'Teacher' is safe and wholesome fun
By Joseph T. Rozmiarek
Special to The Advertiser
The plot moves along an obvious path in "Teacher, Teacher," the new play by Anthony Michael Oliver, now at Kumu Kahua Theatre. But while the May-December romance between an English teacher and her college pupil contains few surprises, it ultimately wraps up in a satisfying way.
It's a Pygmalion story with topical references to "To Sir, With Love" and "My Fair Lady" that serve as neon-sign guideposts to anyone who might need help traversing this familiar territory. But lest you fear that the central character might retrace the steps of Blanche DuBois before she finally lost Belle Reve, rest assured that she more nearly replays "Tea and Sympathy" instead.
What keeps Act 1 afloat are its familiar local images.

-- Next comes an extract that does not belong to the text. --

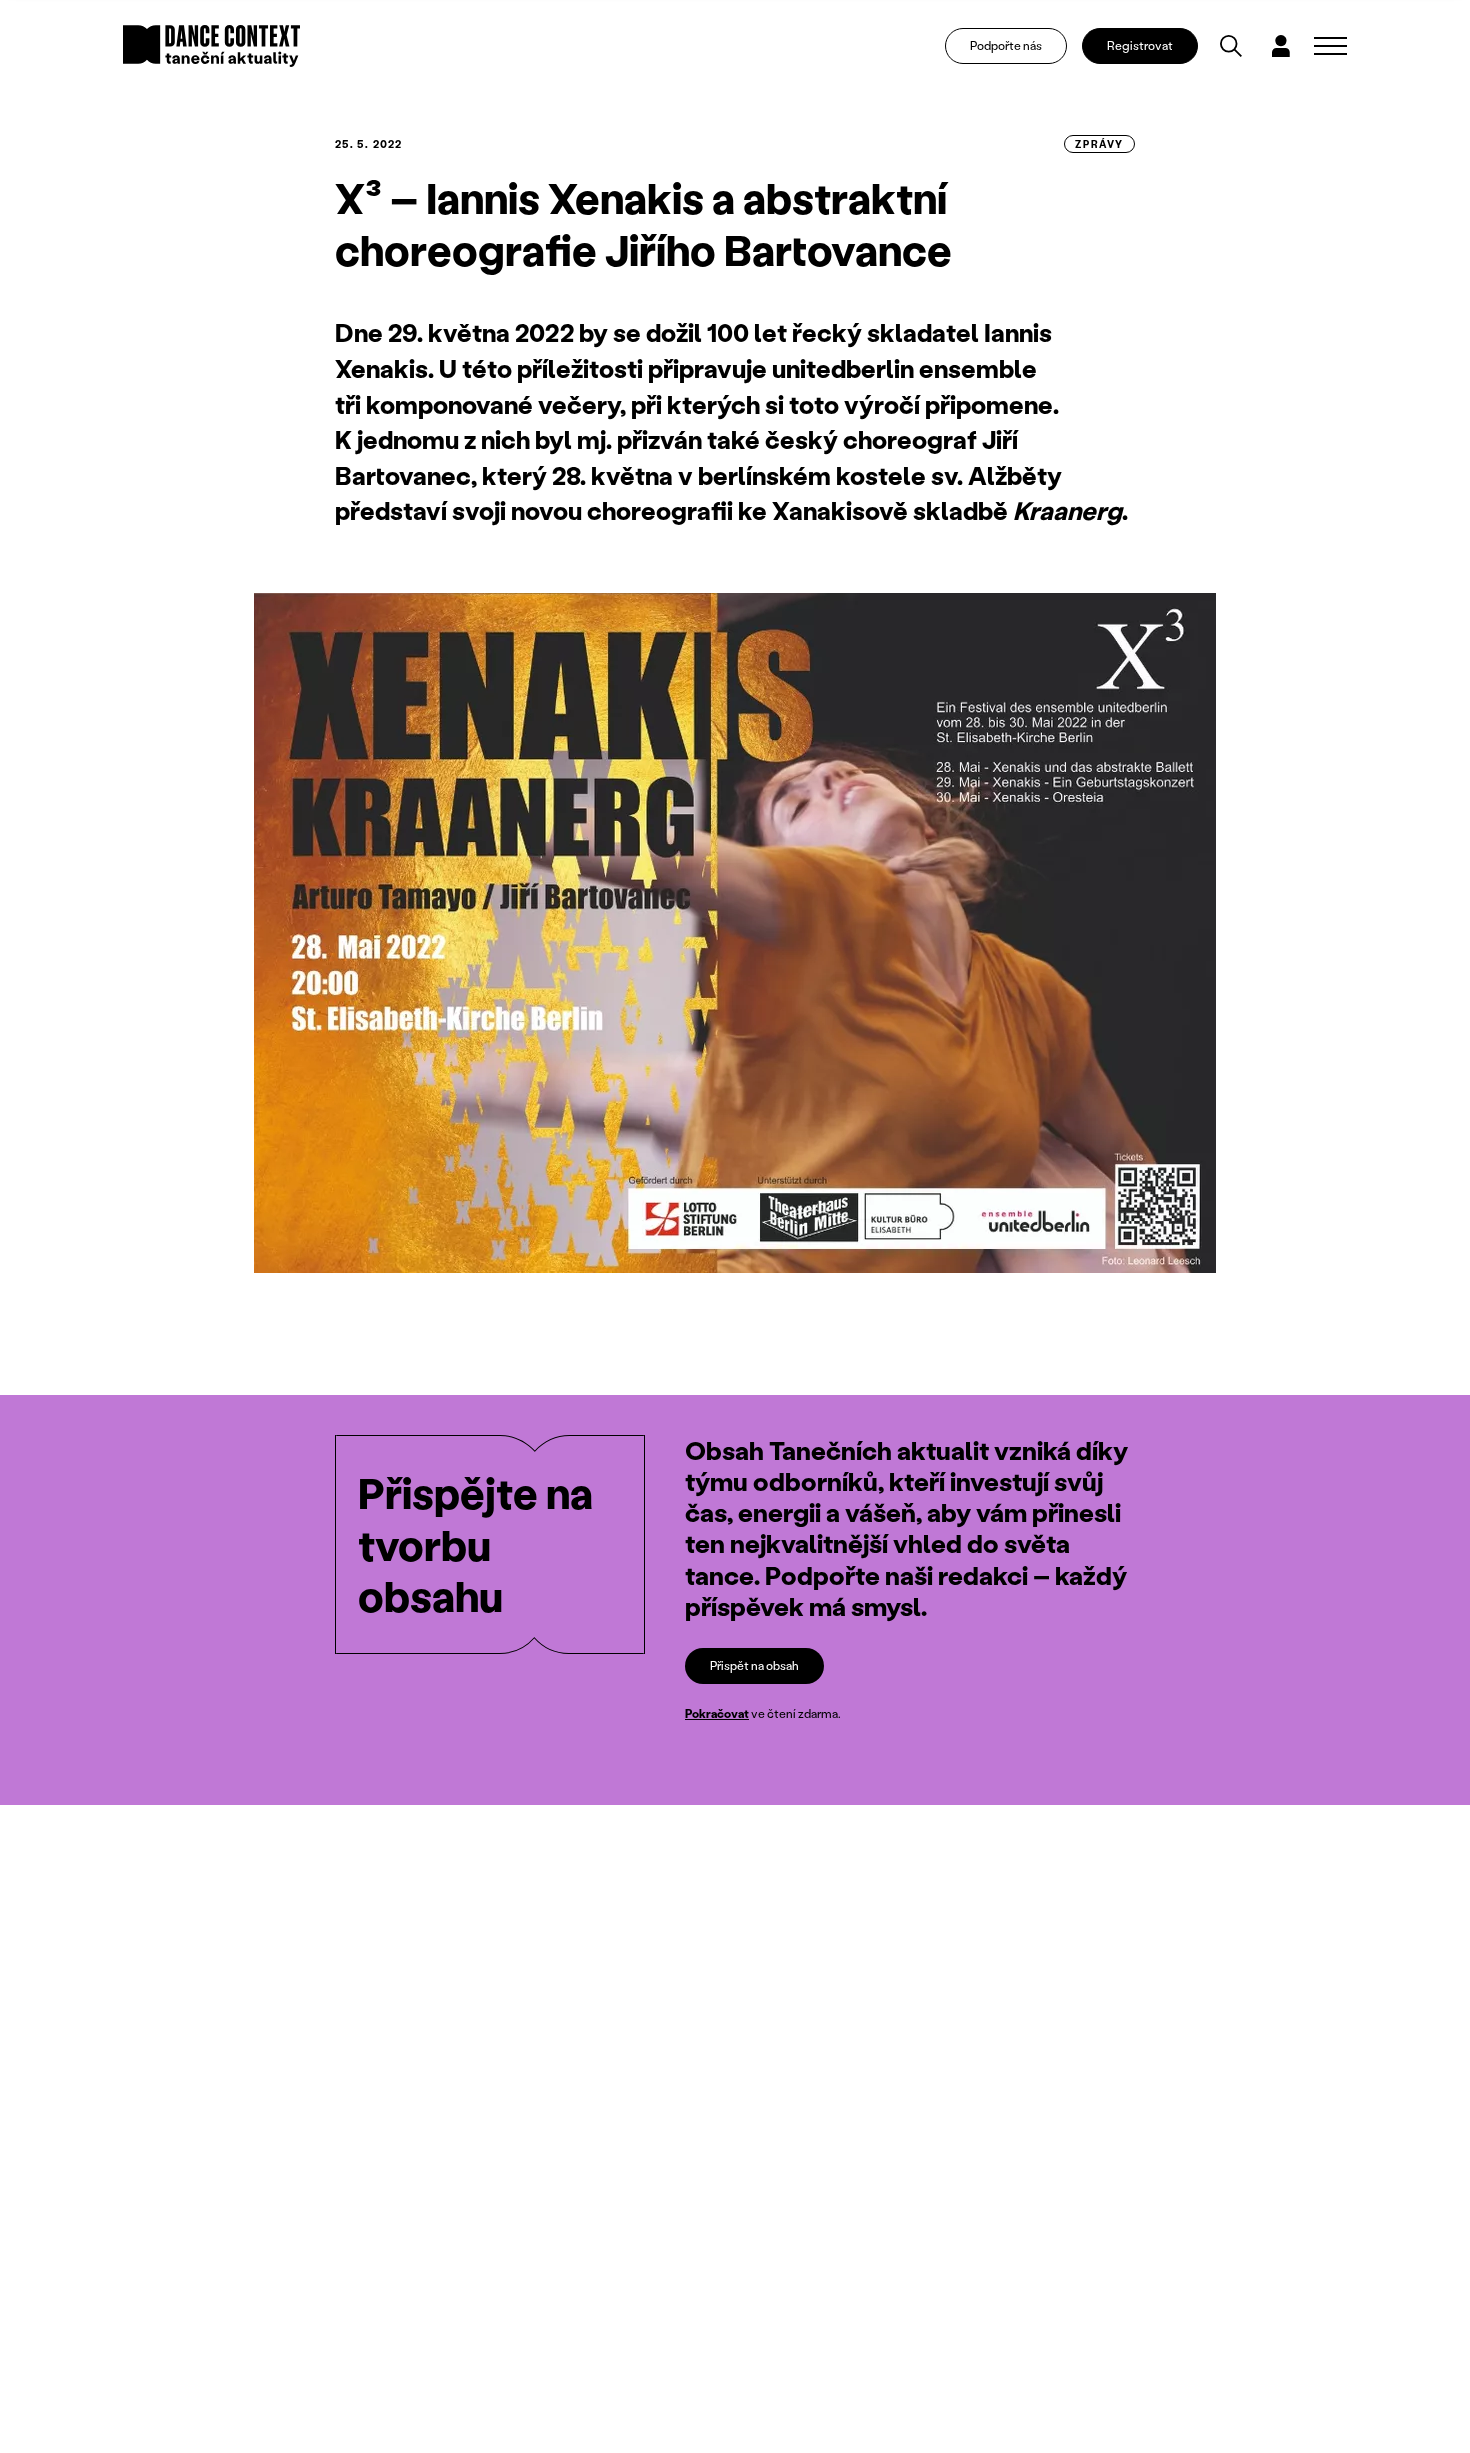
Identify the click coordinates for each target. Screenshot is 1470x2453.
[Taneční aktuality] (211, 46)
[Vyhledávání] (1231, 46)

Denise-Aiko Chinen is the epitome of propriety as the 40-ish spinster Sharon Kido — legs crossed firmly at the ankles and hands folded primly in the lap. Her enunciation is perfect, but her composure has recently suffered an unexpected crack. She has just exploded over a couple of loutish students on the last day of the term — pronouncing them to be hopeless buffoons.
Christopher Masato Doi is the stereotypical moke as Gavin — mumbling, slouching, hands rolled up inside his T-shirt and unwilling to make eye contact. But not only is he in protracted adolescence at age 21 and safely out of child-molestation territory — he also wants to change his prospects.
So while Ms. Kido teaches him how to find his salad fork, he teaches her how to enjoy her sexuality. Well, you can write the rest of this part as well as anyone else.
Playwright Oliver and director Harry Wong III take these characters along the straight and narrow way — not too kinky and not too schmaltzy. Crossing the emotional quicksand of their sexual relationship, we end up on safe ground and — ultimately — we are not unhappy to find ourselves there.
What gives Act 2 a boost is Chinen's middle-aged lust effervescing into latent teenage crush-bubbles over her new beau, and Doi's morphing, Cinderfella style, into a man who speaks in complete sentences. It's downright wholesome fun that anyone can enjoy. We can also enjoy Salli Morita's earthy vivacity as the teacher's younger sis, and M.J. Gonzalvo as Gavin's fishing buddy.
"Teacher, Teacher" works because it doesn't stun us, but neither does it offend us. Call it middle-of-the-road hanky-panky.